_PASSAGE_:
-- START --

This piece was nicely done by Pieter Kelchtermans (@pkelchte) , Lennart Martens (@lnnrt) and collaborators. I actually found this one months before the publication Open-Source, Platform-Independent Library and Online Scripting Environment for Accessing Thermo Scientific RAW Files

It was based on Mr. Selkov work, although it does not convert the files it is a starting point, as it is able to read from RAW files natively with a statically linked binary, that is platform-independent.

Concluding remarks

As you can see, there are promising efforts, but no option good enough to be deployed and used in production. I have been studying and working on this issue for a long time, as you can see, and I'm willing to move this forward.

If I left any important detail out of this post, please, feel free to add on.

sneumann commented 7 years ago

Hi, just for some history, the sneumann/pwiz-appliance was there before I got to know docker :-) So I took that forward into phnmnl/docker-pwiz. We're currently discussion how to put an automatic testing around our phnmnl containers (any hints or best practices ?!) that are more granular than "builds/failsToBuild". docker-pwiz with msconvert inside wine already works for Bruker files.

ypriverol commented 7 years ago

@sneumann thanks for your comments in BioContainers. We have been talking with Pablo in Phonomenal about best practices and we have a couple of issues open to discuss future ideas. You are more than welcome to contribute with BioContainers. Regarding phnmnl/docker-pwiz I would like to make some questions: 1- It is fully functional? Which RAW files have you tested? We will more than happy to stress this containers in the BioContainers community with multiple tests from different groups. Please let us know your ideas. This container is really important for other containers in BioContainers such as GalaxyP, OpenMS, etc.

-- END --

_DATASET SECTION_:

-- START --

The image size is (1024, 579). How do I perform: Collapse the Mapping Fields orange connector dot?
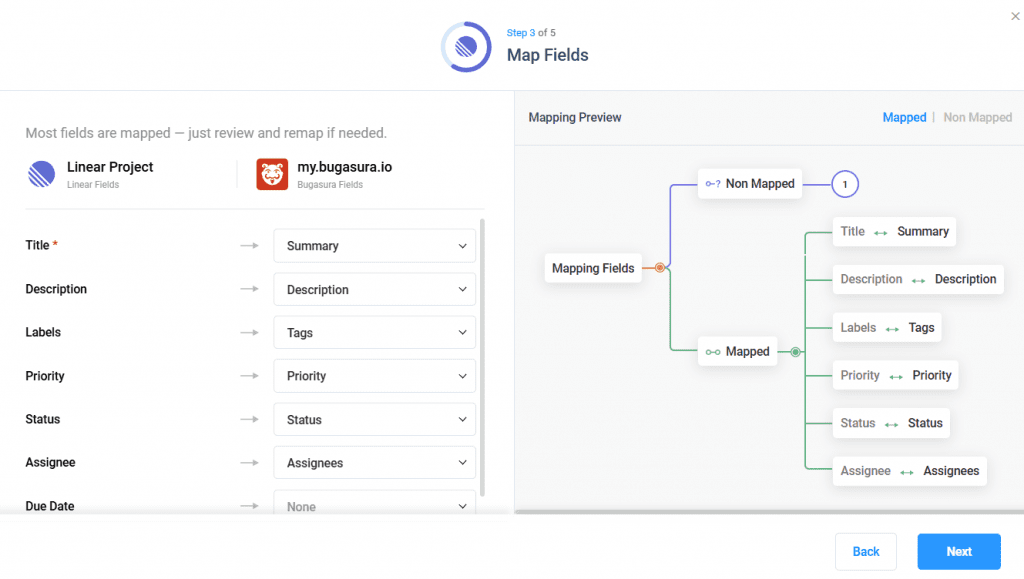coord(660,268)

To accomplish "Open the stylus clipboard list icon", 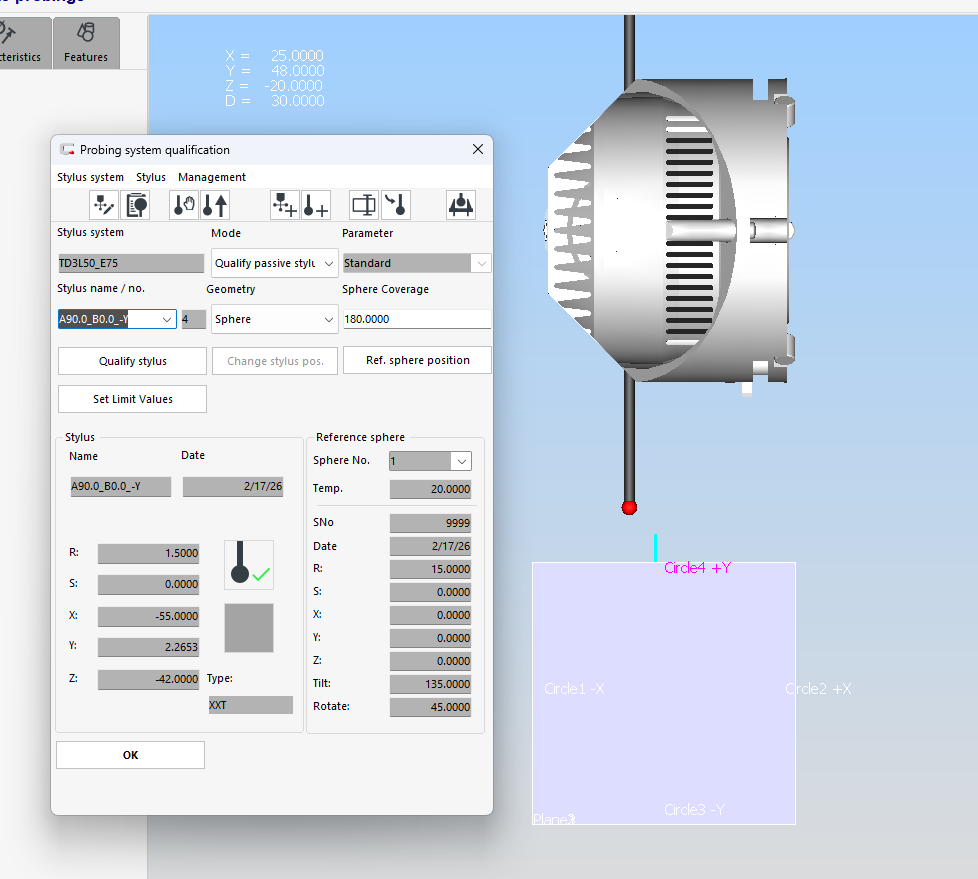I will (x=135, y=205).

-- END --

_TO DO_:
- 1) List every username in the thread that is written with an @ sign.
- 2) Please retype the part of the thread starting at "As you can see, there" and ending at "move this forward.".
The lines have nothing to do with the thread.

_IN RESPONSE_:
- 1) @pkelchte, @lnnrt, @sneumann

- 2)
As you can see, there are promising efforts, but no option good enough to be deployed and used in production. I have been studying and working on this issue for a long time, as you can see, and I'm willing to move this forward.